Principle XII: Only the LLM Should Be Slow

Only the LLM should be slow.

There is exactly one component in a language-model-powered system that has a legitimate excuse for taking more than a few milliseconds: the language model itself. Everything else — the CLI, the routing layer, the task pipeline, the agent lifecycle management — should be so fast that users forget it exists.

Performance as Architecture

Performance in Obsidian is not a future optimization. It is not a “nice to have” that gets addressed after the features are complete. It is an architectural constraint at the same level as constitutional compliance. Every operation has a time budget. Every new feature must demonstrate that it fits within that budget. Regressions are not tolerated.

This is why Obsidian is written in Rust. Not because Rust is fashionable (though it is), but because a system that orchestrates language model calls — operations measured in seconds — cannot afford to add hundreds of milliseconds of orchestration overhead. The orchestration layer should be invisible. The user should experience the latency of the model, not the latency of the system that talks to the model.

The obs CLI Standard

The obs command-line interface is the primary human interface to Obsidian, and it must feel instant. Not “fast for a CLI tool.” Instant. Sub-50ms for local operations. Streaming output for anything that involves model calls. Fail fast — if something is going to fail, fail in milliseconds, not after a five-second timeout.

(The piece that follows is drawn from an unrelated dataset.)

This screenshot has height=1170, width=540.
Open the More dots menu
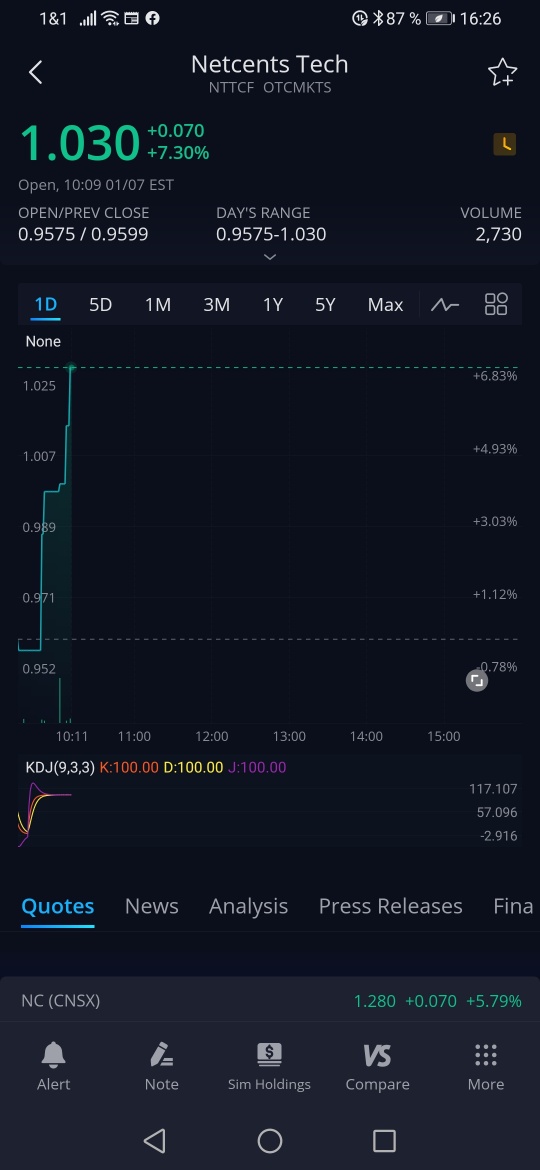point(486,1067)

This standard exists because CLI tools that waste human time erode trust. A developer who waits two seconds for a command to parse arguments and validate configuration is a developer who writes a shell script to avoid using your tool. Performance is UX.

Budget Every Operation

Obsidian’s approach to performance is quantitative, not qualitative. Every operation type has an explicit latency budget:

  • CLI startup: Under 50ms
  • Task submission: Under 100ms (excluding model calls)
  • Agent lifecycle events: Under 50ms
  • Pipeline stage transitions: Under 20ms
  • Constitutional compliance checks: Under 10ms

These are not aspirations. They are SLAs. The Warden monitors system performance as part of systemic integrity — because a system that is constitutionally correct but unusably slow has failed its users just as thoroughly as one that is fast but wrong.

Fail Fast on Regressions

Performance regressions are treated as bugs. Not low-priority bugs. Not “we’ll get to it” bugs. Blocking bugs. A PR that adds 50ms to CLI startup does not merge. A refactor that doubles pipeline latency does not ship. The performance budget is enforced with the same rigor as the Constitution.

Implications

Every component in Obsidian must be performance-aware. Lazy initialization for features that may not be used. Parallel execution where dependencies permit. Zero unnecessary allocations in hot paths. JSON output and exit codes for automation, because scriptability at machine speed is a non-negotiable requirement.

Relationship to Other Principles

Performance is what makes Leverage Over Effort (Principle VI) feel real — leverage that takes five seconds to invoke is not leverage, it is a queue. It enables Autonomy Under Constraint (Principle VII) by ensuring that constraint checking never becomes the bottleneck. And it is the user-facing manifestation of the entire constitutional project: a system that is powerful and simple, because those are not opposites.